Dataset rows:

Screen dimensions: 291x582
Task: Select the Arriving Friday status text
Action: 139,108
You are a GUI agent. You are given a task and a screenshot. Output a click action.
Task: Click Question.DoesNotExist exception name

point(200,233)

#### EXERCISE OBJECTIVE:
Rewrite the listing above as a JSON array of strings, one string per line and no blank lines.

#### RESULT FOR THIS TASK:
[
  "Screen dimensions: 291x582",
  "Task: Select the Arriving Friday status text",
  "Action: 139,108",
  "You are a GUI agent. You are given a task and a screenshot. Output a click action.",
  "Task: Click Question.DoesNotExist exception name",
  "point(200,233)"
]